Uno de los sueños incumplidos de mi biografía es sentirme un hombre objeto. Que las mujeres guapas se olviden de mi yo interior -que además vale tan poco, y me ha proporcionado tan pocos réditos- y se peleen por mis carnes en un plano absolutamente sexual, superficial, sin fingir que se interesan por las boludeces que uno escribe, o por las cinefilias que uno ejerce cada día. Pero claro: para ser un hombre objeto uno tendría que haber nacido con otro color de pelo, con ojos menos miopes, con dientes mejor alineados. Metabolizar las grasas con más rapidez. Rescatar los cabellos que se fueron por el desagüe y reimplantarlos con cuatro manotazos y un poco de agua. O hacer una escapadita a Turquía... Nacer otra vez, quizá, o dejarse un pastón en la clínica cosmética, con inciertos resultados. 
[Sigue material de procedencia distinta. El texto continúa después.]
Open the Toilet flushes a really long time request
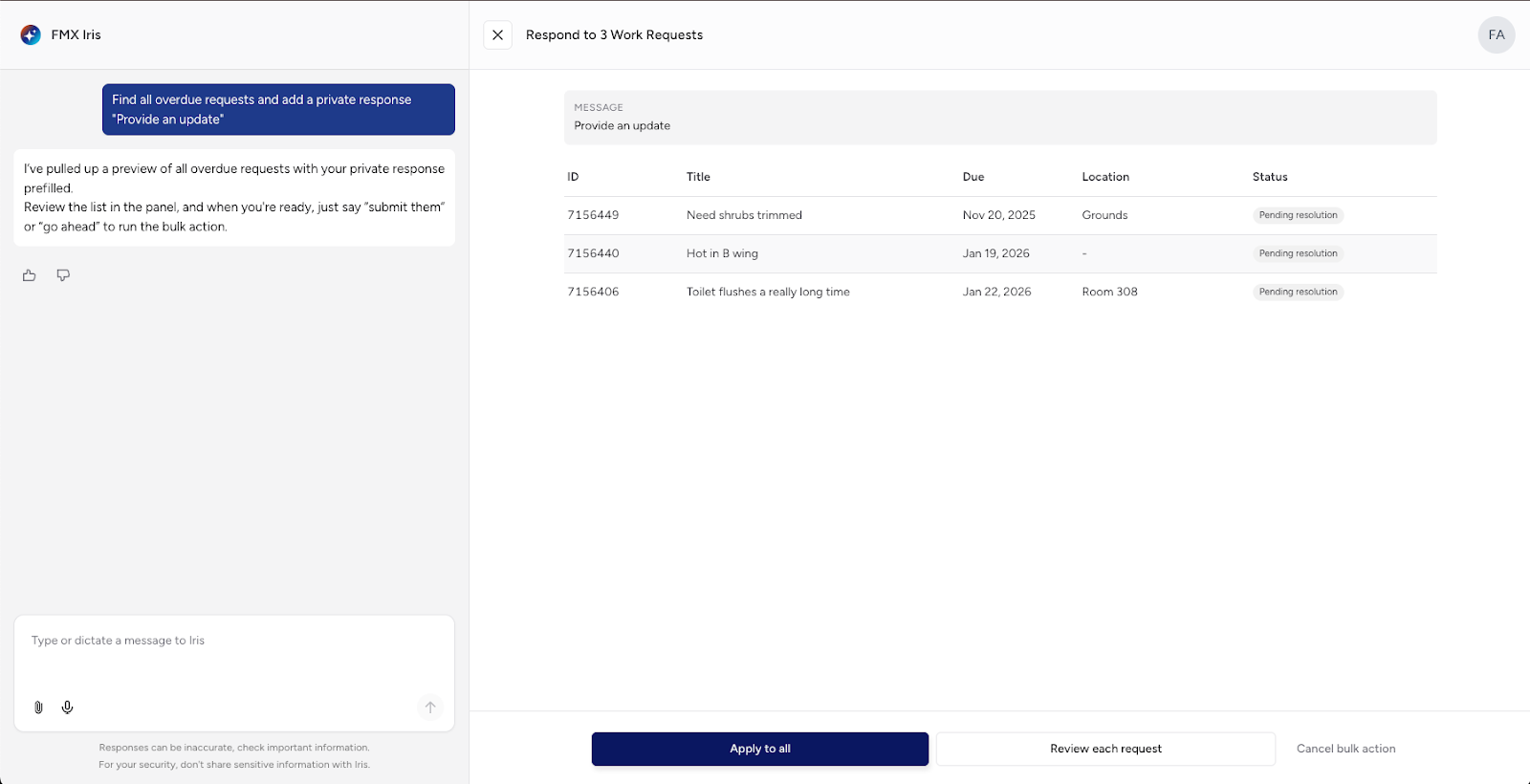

    Es por eso que, inalcanzable ya la condición de hombre objeto, me conformo con la categoría de hombre objetivo, no en el sentido de prudente, de preclaro, que de eso sólo pueden presumir algunos elegidos, sino en el de target comercial, que dicen ahora los expertos. Sentarme a ver una película o una serie de televisión, y sentir que ese producto lo han diseñado expresamente para mí, basándose en mi edad, en mi trayectoria, en mis hábitos de veterana cinefilia. Es un prurito de orgullo, y hasta de honda satisfacción, el que siento al pensar que unos guionistas, o unos showrunners, en este caso los hermanos Duffer, han parido una serie como Stranger Things pensando en mí, y en otros miles de cuarentones como yo, de cinco continentes distintos pero de una sola cultura verdadera, que pasamos de la niñez a la adolescencia viendo E.T., Los Goonies, Alien, Poltergeist... Estos tipos, los Duffer, hasta hoy mismo unos desconocidos, han metido todo esto en la coctelera y han creado un mejunje de alto valor nutritivo, porque la serie es muy entretenida, y de elevado contenido nostálgico, porque saben muy bien a quién dirigen sus cañones, los muy cabrones, y ya no sé si sentir vanidad por saberme un hombre objetivo, y en cierto modo homenajeado, o si mosquearme por esta manipulación artera de mis recordatorios, porque Stranger Things en ningún momento esconde sus intenciones, y me ha tenido ocho horas muy retro jugando a los homenajes, y a las memorias. A la vida que ya pasó.